Oh the fantasies that people make up to justify their beliefs.
Space-time is as real as probability waves. Einstein's greatest feat was transforming Lorentz's transformation equations into fodder for sci-fi writers. A magnificent example of science elevating its concocted mathematical equations into a rather strange metaphysics.
Yeah, but part of science is asking why phenomena appears the way it does. What's going on behind the scenes? Imagine if Newton and Einstein had stopped at an equation for gravity and told everyone to shut up about the reality behind the equation.
The related concern is why should Schrodinger's equation work at all? Just saying that it fits experimental data is no answer at all. I was watching a video last night where Brian Green brought in four people to discuss the various interpretations of QM. One of them summed up the measurement problem as asking the question: what sort of world do we live in to get the sort of results that the double slit experiment gives us?
Gravitons, I would presume. And space has quantum foam, where virtual particles pop in and out of existence, creating energy that supplies most of the mass for particles.
And there's the fact that acceleration gives you the same force as gravity, which is what led Einstein to GR.
Absolutely! My view is that Copenhagen Interpretation should be discounted as a scientific theory because it is non-explanatory. But then I adhere to the conception of science as a purely explanatory endeavour. Instrumentalists strongly disagree!
Quoting Marchesk
A more difficult question to answer is "why should the Heisenberg equation work at all?".
I would suggest that you follow through some of the many derivations of the Schrödinger equation on the web.
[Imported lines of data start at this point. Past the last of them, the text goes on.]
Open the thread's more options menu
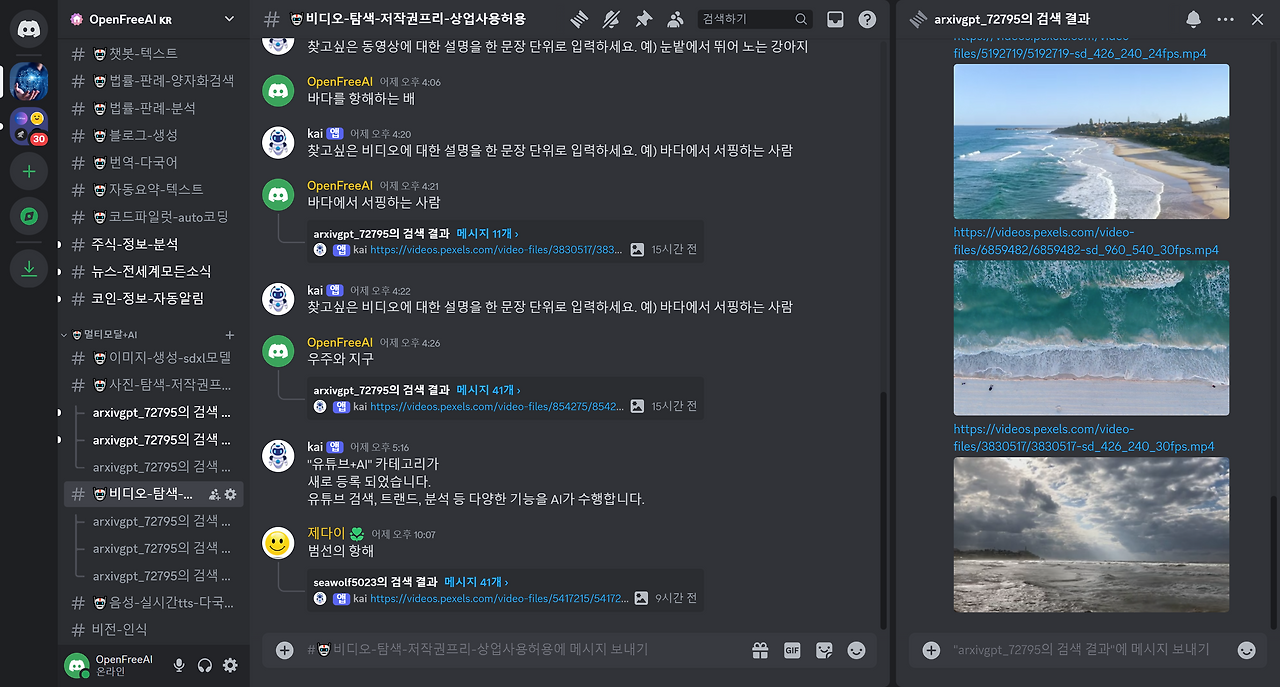The height and width of the screenshot is (687, 1280). point(1224,18)

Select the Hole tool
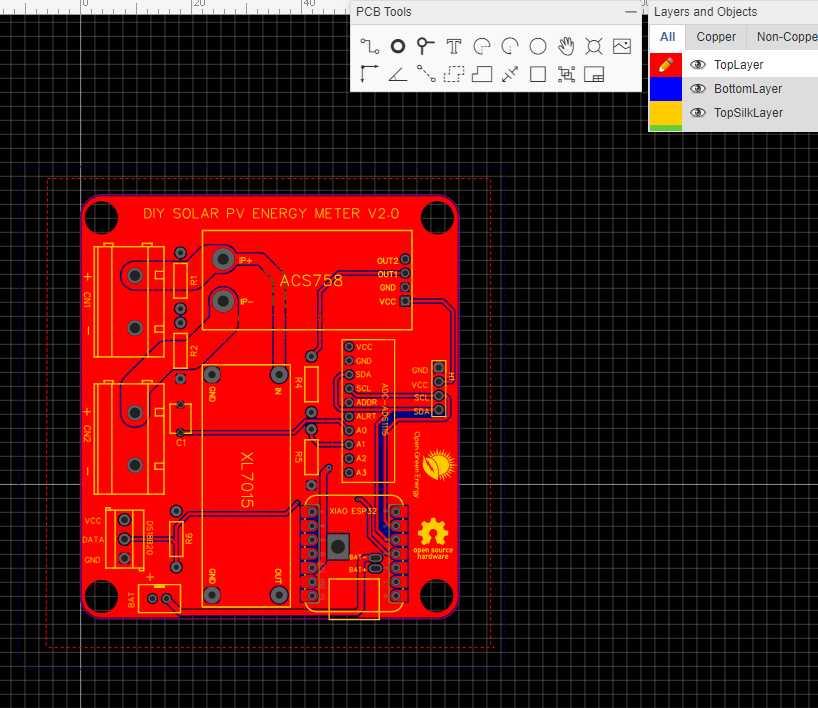point(593,45)
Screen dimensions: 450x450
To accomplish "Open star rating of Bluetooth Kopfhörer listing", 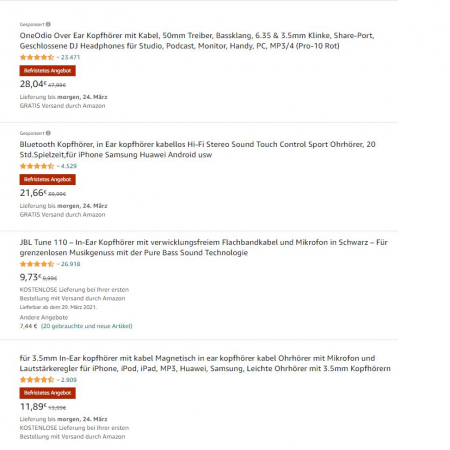I will [x=37, y=166].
QM is actually intimately associated with deep classical theories, particularly Hamiltonian-Jacobi mechanics. The ONLY difference is the the commutator is non-zero!
I am not suggesting that the equations are incorrect or that they do not have some usefulness - albeit quite limited. What I am suggesting is the elevation of the mathematical abstraction to the level of some metaphysical theory of the universe, in particular the notion of some 4D space-time continuum. It is unnecessary though no doubt fun for sci-fi buffs.
You presume too much. Gravitons are a nice idea, but there is zero evidence for them. As far as we can tell, physics takes place in a space-time.